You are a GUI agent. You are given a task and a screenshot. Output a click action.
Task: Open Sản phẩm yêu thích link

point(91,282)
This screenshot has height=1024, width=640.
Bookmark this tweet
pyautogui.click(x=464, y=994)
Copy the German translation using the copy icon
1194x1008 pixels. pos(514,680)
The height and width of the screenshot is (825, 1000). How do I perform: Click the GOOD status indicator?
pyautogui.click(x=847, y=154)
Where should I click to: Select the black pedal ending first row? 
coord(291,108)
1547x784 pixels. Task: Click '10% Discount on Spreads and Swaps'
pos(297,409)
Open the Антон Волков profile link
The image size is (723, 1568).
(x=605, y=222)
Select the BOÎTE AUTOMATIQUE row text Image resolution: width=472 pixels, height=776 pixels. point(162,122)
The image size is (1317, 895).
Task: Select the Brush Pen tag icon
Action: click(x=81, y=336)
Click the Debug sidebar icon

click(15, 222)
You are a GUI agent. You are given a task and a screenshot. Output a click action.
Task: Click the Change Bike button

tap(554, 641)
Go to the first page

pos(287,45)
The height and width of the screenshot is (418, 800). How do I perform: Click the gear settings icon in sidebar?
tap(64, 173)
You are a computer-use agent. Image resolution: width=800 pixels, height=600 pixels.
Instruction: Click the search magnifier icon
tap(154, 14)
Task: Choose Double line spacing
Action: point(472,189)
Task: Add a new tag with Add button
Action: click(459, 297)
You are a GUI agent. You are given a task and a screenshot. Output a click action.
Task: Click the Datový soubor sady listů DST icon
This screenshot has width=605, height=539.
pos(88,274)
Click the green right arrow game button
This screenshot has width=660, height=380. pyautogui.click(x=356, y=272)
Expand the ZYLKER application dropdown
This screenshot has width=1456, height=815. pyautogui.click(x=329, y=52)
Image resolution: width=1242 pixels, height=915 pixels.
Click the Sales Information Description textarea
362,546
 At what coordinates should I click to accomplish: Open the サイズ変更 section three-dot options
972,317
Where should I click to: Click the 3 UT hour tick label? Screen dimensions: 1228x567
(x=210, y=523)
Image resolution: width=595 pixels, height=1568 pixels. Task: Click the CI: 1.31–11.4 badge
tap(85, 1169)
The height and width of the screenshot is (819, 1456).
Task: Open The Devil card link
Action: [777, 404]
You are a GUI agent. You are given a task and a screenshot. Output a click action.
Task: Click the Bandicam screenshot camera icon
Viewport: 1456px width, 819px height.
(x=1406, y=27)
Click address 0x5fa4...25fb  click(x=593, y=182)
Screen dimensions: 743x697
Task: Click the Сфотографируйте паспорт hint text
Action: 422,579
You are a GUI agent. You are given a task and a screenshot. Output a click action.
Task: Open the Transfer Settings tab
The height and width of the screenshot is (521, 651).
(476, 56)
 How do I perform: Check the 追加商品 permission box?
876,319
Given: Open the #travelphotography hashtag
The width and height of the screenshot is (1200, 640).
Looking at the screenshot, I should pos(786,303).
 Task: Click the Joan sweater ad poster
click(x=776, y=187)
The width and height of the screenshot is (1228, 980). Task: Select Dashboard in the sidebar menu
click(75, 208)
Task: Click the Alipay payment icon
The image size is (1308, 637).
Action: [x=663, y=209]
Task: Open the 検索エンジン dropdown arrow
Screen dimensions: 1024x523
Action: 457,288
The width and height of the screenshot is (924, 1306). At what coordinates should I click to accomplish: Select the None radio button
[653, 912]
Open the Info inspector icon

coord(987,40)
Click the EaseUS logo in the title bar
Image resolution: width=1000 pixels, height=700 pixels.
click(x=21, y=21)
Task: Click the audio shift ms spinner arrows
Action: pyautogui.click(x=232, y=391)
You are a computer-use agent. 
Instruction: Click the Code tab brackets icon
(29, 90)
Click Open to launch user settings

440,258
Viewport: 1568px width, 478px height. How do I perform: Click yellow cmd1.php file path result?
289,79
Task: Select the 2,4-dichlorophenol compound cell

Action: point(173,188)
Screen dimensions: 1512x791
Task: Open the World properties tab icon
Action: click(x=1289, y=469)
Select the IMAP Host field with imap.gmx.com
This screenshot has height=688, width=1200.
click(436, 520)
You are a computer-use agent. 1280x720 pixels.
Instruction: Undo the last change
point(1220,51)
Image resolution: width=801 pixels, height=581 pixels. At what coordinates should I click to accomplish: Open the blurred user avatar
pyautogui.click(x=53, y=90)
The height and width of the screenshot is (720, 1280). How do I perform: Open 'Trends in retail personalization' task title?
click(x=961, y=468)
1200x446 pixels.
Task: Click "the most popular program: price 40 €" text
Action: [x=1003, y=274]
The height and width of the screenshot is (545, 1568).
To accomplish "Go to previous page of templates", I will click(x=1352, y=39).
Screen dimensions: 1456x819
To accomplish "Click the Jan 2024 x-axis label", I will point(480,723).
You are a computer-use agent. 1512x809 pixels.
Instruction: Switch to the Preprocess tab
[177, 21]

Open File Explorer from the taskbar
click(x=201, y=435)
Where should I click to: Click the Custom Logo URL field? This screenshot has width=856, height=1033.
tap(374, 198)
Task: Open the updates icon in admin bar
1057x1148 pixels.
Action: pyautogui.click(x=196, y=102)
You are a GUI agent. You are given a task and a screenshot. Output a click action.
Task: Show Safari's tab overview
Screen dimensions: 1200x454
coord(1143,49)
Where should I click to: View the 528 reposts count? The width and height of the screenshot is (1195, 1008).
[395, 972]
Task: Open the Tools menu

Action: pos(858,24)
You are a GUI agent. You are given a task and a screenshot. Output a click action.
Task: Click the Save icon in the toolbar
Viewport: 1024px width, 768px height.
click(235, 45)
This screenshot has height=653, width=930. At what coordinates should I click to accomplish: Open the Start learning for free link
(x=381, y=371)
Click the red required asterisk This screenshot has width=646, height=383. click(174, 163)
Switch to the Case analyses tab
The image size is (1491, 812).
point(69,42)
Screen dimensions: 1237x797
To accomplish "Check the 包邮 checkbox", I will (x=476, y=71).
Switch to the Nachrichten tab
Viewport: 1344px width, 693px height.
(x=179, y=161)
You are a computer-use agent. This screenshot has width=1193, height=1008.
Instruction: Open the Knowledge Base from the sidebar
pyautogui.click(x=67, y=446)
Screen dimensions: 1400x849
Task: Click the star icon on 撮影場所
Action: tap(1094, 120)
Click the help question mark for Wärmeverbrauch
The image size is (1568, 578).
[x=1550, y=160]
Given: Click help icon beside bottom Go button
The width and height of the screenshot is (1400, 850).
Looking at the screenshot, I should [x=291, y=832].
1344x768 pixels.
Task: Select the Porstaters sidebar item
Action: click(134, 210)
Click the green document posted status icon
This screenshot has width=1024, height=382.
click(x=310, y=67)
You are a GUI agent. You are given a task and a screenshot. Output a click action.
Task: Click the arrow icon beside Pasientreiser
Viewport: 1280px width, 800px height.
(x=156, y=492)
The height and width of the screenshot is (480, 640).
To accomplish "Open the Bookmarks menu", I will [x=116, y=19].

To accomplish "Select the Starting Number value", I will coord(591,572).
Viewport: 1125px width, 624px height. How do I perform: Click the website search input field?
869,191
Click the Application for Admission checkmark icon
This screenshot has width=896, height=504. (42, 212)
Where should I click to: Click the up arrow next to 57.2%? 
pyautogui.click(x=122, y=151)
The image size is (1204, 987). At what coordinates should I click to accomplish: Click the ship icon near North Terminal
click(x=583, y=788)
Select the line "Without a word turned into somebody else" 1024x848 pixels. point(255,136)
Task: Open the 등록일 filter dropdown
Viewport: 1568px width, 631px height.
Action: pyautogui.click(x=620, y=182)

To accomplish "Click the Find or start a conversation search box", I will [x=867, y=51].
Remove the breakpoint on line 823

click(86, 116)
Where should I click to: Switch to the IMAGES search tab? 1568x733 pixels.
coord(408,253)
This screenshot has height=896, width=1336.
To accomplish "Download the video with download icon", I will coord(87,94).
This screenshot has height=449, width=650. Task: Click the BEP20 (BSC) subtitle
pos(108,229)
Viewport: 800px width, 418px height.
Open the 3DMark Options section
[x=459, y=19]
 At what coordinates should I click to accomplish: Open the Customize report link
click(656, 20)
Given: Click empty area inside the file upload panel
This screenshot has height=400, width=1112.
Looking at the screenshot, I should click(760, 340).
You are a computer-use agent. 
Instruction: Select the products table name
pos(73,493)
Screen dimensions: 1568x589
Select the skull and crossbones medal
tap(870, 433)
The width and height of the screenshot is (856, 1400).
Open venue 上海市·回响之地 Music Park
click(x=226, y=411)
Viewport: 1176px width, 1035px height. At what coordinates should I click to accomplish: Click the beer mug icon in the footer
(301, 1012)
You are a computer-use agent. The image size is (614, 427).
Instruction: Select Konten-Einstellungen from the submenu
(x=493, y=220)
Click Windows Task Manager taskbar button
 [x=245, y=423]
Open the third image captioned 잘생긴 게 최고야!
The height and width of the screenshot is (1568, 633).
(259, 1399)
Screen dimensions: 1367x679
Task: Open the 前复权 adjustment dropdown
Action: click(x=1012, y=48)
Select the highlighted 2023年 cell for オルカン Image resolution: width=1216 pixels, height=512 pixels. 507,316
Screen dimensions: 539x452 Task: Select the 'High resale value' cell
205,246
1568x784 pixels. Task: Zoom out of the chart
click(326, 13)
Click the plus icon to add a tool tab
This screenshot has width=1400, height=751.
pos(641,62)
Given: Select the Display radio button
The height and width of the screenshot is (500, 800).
──────────────────────────────
Description of the task: Copy out the data word for word, beginning at the line that contains "Task: Click the Joan sweater ad poster" and ending after the line that contains "Action: 457,288".

Full response:
 Task: Click the Joan sweater ad poster
click(x=776, y=187)
The width and height of the screenshot is (1228, 980). Task: Select Dashboard in the sidebar menu
click(75, 208)
Task: Click the Alipay payment icon
The image size is (1308, 637).
Action: [x=663, y=209]
Task: Open the 検索エンジン dropdown arrow
Screen dimensions: 1024x523
Action: 457,288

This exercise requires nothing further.